Task prompt: The expected result is every entry, retyped character for character.

Data provided:

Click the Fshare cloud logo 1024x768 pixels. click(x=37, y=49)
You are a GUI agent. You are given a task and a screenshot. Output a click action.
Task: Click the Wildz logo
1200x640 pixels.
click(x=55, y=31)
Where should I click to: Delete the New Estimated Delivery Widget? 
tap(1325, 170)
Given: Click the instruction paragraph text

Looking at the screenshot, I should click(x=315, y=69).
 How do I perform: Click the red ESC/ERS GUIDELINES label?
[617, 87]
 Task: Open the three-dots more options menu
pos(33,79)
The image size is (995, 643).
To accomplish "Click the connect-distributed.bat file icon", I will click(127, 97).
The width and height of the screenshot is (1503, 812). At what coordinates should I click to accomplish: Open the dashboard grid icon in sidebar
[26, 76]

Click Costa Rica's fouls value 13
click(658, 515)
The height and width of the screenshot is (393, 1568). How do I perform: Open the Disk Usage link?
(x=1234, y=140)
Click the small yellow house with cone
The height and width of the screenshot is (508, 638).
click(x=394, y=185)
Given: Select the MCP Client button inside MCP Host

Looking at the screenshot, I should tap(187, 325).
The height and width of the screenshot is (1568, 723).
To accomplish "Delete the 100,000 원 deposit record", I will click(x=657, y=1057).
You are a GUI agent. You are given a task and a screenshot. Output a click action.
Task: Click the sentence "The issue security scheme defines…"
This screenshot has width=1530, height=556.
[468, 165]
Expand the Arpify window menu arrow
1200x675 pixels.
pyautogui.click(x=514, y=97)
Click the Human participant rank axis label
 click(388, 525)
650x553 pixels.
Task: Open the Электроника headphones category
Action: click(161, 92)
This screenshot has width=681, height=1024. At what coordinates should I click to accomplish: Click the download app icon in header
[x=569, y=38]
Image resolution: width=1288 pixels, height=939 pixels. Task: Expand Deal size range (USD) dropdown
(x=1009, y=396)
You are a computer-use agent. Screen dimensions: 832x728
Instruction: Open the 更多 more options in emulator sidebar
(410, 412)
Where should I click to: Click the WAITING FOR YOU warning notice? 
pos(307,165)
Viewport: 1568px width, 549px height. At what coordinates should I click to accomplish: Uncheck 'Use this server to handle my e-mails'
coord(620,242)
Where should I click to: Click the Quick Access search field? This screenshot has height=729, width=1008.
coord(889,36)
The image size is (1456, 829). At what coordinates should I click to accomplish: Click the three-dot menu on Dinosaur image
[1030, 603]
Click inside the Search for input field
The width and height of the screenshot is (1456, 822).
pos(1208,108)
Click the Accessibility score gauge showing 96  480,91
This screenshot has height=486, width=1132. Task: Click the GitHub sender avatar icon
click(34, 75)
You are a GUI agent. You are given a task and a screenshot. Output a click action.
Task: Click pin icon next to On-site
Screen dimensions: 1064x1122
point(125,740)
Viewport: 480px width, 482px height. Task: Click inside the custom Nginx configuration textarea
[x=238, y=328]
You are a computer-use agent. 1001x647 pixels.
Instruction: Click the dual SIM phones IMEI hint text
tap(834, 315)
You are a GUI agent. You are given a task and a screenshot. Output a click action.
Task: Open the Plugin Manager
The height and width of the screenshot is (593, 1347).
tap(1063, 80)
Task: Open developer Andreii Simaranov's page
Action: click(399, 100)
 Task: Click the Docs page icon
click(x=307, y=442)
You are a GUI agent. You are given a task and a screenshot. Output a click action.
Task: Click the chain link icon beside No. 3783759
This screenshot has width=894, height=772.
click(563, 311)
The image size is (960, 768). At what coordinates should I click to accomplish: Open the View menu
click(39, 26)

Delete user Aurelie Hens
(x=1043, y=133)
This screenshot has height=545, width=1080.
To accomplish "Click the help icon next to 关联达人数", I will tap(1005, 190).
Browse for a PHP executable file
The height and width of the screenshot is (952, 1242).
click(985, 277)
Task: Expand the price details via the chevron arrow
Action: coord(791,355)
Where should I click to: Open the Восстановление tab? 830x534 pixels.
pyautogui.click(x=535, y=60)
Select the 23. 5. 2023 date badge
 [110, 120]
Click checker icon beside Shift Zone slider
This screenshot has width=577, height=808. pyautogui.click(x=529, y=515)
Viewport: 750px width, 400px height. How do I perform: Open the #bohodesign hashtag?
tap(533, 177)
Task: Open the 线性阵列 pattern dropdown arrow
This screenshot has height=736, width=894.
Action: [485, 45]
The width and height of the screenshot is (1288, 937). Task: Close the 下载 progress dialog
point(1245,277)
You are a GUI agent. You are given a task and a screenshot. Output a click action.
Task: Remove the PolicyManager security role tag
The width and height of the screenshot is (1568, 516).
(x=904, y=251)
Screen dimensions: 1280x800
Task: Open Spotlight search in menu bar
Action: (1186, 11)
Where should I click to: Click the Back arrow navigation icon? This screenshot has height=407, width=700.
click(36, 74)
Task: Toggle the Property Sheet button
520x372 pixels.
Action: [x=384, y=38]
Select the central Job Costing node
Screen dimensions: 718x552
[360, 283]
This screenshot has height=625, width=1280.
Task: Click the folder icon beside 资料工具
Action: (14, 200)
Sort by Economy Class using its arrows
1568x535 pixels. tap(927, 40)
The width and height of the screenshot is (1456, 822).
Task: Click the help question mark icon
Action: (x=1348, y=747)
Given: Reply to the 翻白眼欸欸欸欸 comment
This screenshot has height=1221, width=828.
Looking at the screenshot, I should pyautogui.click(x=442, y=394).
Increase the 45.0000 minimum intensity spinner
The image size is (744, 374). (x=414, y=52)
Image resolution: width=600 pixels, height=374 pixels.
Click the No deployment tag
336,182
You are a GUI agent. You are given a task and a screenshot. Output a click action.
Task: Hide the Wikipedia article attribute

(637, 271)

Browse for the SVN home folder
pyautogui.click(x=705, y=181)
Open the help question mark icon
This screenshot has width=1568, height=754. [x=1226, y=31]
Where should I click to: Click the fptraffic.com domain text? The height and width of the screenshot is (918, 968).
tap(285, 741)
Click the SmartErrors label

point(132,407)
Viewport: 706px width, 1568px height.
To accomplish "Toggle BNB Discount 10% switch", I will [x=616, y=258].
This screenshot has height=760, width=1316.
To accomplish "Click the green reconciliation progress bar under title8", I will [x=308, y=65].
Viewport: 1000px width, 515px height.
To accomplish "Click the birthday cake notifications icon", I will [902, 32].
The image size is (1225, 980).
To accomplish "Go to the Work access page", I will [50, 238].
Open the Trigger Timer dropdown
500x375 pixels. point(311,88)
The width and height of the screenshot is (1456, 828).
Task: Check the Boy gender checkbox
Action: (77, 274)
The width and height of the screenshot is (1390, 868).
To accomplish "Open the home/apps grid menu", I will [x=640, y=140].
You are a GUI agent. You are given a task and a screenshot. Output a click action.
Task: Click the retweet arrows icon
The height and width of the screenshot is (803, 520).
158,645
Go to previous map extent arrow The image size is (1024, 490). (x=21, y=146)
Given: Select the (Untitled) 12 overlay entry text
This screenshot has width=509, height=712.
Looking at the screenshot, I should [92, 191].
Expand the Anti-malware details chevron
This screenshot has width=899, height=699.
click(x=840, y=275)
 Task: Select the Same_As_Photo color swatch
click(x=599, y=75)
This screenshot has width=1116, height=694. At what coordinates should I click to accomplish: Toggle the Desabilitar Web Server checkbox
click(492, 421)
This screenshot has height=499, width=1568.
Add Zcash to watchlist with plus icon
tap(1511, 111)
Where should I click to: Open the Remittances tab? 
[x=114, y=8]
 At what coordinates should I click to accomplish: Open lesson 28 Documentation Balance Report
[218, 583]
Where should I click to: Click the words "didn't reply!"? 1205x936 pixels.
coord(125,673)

Task solution:
Click the Fshare cloud logo 1024x768 pixels. click(x=37, y=49)
You are a GUI agent. You are given a task and a screenshot. Output a click action.
Task: Click the Wildz logo
1200x640 pixels.
click(x=55, y=31)
Where should I click to: Delete the New Estimated Delivery Widget? 
tap(1325, 170)
Given: Click the instruction paragraph text

Looking at the screenshot, I should click(x=315, y=69).
 How do I perform: Click the red ESC/ERS GUIDELINES label?
[617, 87]
 Task: Open the three-dots more options menu
pos(33,79)
The image size is (995, 643).
To accomplish "Click the connect-distributed.bat file icon", I will click(127, 97).
The width and height of the screenshot is (1503, 812). At what coordinates should I click to accomplish: Open the dashboard grid icon in sidebar
[26, 76]

Click Costa Rica's fouls value 13
click(658, 515)
The height and width of the screenshot is (393, 1568). How do I perform: Open the Disk Usage link?
(x=1234, y=140)
Click the small yellow house with cone
The height and width of the screenshot is (508, 638).
click(x=394, y=185)
Given: Select the MCP Client button inside MCP Host

Looking at the screenshot, I should tap(187, 325).
The height and width of the screenshot is (1568, 723).
To accomplish "Delete the 100,000 원 deposit record", I will click(x=657, y=1057).
You are a GUI agent. You are given a task and a screenshot. Output a click action.
Task: Click the sentence "The issue security scheme defines…"
This screenshot has width=1530, height=556.
[468, 165]
Expand the Arpify window menu arrow
1200x675 pixels.
pyautogui.click(x=514, y=97)
Click the Human participant rank axis label
 click(388, 525)
650x553 pixels.
Task: Open the Электроника headphones category
Action: click(161, 92)
This screenshot has width=681, height=1024. At what coordinates should I click to accomplish: Click the download app icon in header
[x=569, y=38]
Image resolution: width=1288 pixels, height=939 pixels. Task: Expand Deal size range (USD) dropdown
(x=1009, y=396)
You are a computer-use agent. Screen dimensions: 832x728
Instruction: Open the 更多 more options in emulator sidebar
(410, 412)
Where should I click to: Click the WAITING FOR YOU warning notice? 
pos(307,165)
Viewport: 1568px width, 549px height. At what coordinates should I click to accomplish: Uncheck 'Use this server to handle my e-mails'
coord(620,242)
Where should I click to: Click the Quick Access search field? This screenshot has height=729, width=1008.
coord(889,36)
The image size is (1456, 829). At what coordinates should I click to accomplish: Click the three-dot menu on Dinosaur image
[1030, 603]
Click inside the Search for input field
The width and height of the screenshot is (1456, 822).
pos(1208,108)
Click the Accessibility score gauge showing 96  480,91
This screenshot has height=486, width=1132. Task: Click the GitHub sender avatar icon
click(34, 75)
You are a GUI agent. You are given a task and a screenshot. Output a click action.
Task: Click pin icon next to On-site
Screen dimensions: 1064x1122
point(125,740)
Viewport: 480px width, 482px height. Task: Click inside the custom Nginx configuration textarea
[x=238, y=328]
You are a computer-use agent. 1001x647 pixels.
Instruction: Click the dual SIM phones IMEI hint text
tap(834, 315)
You are a GUI agent. You are given a task and a screenshot. Output a click action.
Task: Open the Plugin Manager
The height and width of the screenshot is (593, 1347).
tap(1063, 80)
Task: Open developer Andreii Simaranov's page
Action: click(399, 100)
 Task: Click the Docs page icon
click(x=307, y=442)
You are a GUI agent. You are given a task and a screenshot. Output a click action.
Task: Click the chain link icon beside No. 3783759
This screenshot has width=894, height=772.
click(563, 311)
The image size is (960, 768). At what coordinates should I click to accomplish: Open the View menu
click(39, 26)

Delete user Aurelie Hens
(x=1043, y=133)
This screenshot has height=545, width=1080.
To accomplish "Click the help icon next to 关联达人数", I will tap(1005, 190).
Browse for a PHP executable file
The height and width of the screenshot is (952, 1242).
click(985, 277)
Task: Expand the price details via the chevron arrow
Action: coord(791,355)
Where should I click to: Open the Восстановление tab? 830x534 pixels.
pyautogui.click(x=535, y=60)
Select the 23. 5. 2023 date badge
 [110, 120]
Click checker icon beside Shift Zone slider
This screenshot has width=577, height=808. pyautogui.click(x=529, y=515)
Viewport: 750px width, 400px height. How do I perform: Open the #bohodesign hashtag?
tap(533, 177)
Task: Open the 线性阵列 pattern dropdown arrow
This screenshot has height=736, width=894.
Action: [485, 45]
The width and height of the screenshot is (1288, 937). Task: Close the 下载 progress dialog
point(1245,277)
You are a GUI agent. You are given a task and a screenshot. Output a click action.
Task: Remove the PolicyManager security role tag
The width and height of the screenshot is (1568, 516).
(x=904, y=251)
Screen dimensions: 1280x800
Task: Open Spotlight search in menu bar
Action: (1186, 11)
Where should I click to: Click the Back arrow navigation icon? This screenshot has height=407, width=700.
click(36, 74)
Task: Toggle the Property Sheet button
520x372 pixels.
Action: [x=384, y=38]
Select the central Job Costing node
Screen dimensions: 718x552
[360, 283]
This screenshot has height=625, width=1280.
Task: Click the folder icon beside 资料工具
Action: (14, 200)
Sort by Economy Class using its arrows
1568x535 pixels. tap(927, 40)
The width and height of the screenshot is (1456, 822).
Task: Click the help question mark icon
Action: (x=1348, y=747)
Given: Reply to the 翻白眼欸欸欸欸 comment
This screenshot has height=1221, width=828.
Looking at the screenshot, I should pyautogui.click(x=442, y=394).
Increase the 45.0000 minimum intensity spinner
The image size is (744, 374). (x=414, y=52)
Image resolution: width=600 pixels, height=374 pixels.
Click the No deployment tag
336,182
You are a GUI agent. You are given a task and a screenshot. Output a click action.
Task: Hide the Wikipedia article attribute

(637, 271)

Browse for the SVN home folder
pyautogui.click(x=705, y=181)
Open the help question mark icon
This screenshot has width=1568, height=754. [x=1226, y=31]
Where should I click to: Click the fptraffic.com domain text? The height and width of the screenshot is (918, 968).
tap(285, 741)
Click the SmartErrors label

point(132,407)
Viewport: 706px width, 1568px height.
To accomplish "Toggle BNB Discount 10% switch", I will [x=616, y=258].
This screenshot has height=760, width=1316.
To accomplish "Click the green reconciliation progress bar under title8", I will [x=308, y=65].
Viewport: 1000px width, 515px height.
To accomplish "Click the birthday cake notifications icon", I will [902, 32].
The image size is (1225, 980).
To accomplish "Go to the Work access page", I will [50, 238].
Open the Trigger Timer dropdown
500x375 pixels. point(311,88)
The width and height of the screenshot is (1456, 828).
Task: Check the Boy gender checkbox
Action: (77, 274)
The width and height of the screenshot is (1390, 868).
To accomplish "Open the home/apps grid menu", I will [x=640, y=140].
You are a GUI agent. You are given a task and a screenshot. Output a click action.
Task: Click the retweet arrows icon
The height and width of the screenshot is (803, 520).
158,645
Go to previous map extent arrow The image size is (1024, 490). (x=21, y=146)
Given: Select the (Untitled) 12 overlay entry text
This screenshot has width=509, height=712.
Looking at the screenshot, I should [92, 191].
Expand the Anti-malware details chevron
This screenshot has width=899, height=699.
click(x=840, y=275)
 Task: Select the Same_As_Photo color swatch
click(x=599, y=75)
This screenshot has width=1116, height=694. At what coordinates should I click to accomplish: Toggle the Desabilitar Web Server checkbox
click(492, 421)
This screenshot has height=499, width=1568.
Add Zcash to watchlist with plus icon
tap(1511, 111)
Where should I click to: Open the Remittances tab? 
[x=114, y=8]
 At what coordinates should I click to accomplish: Open lesson 28 Documentation Balance Report
[218, 583]
Where should I click to: Click the words "didn't reply!"? 1205x936 pixels.
coord(125,673)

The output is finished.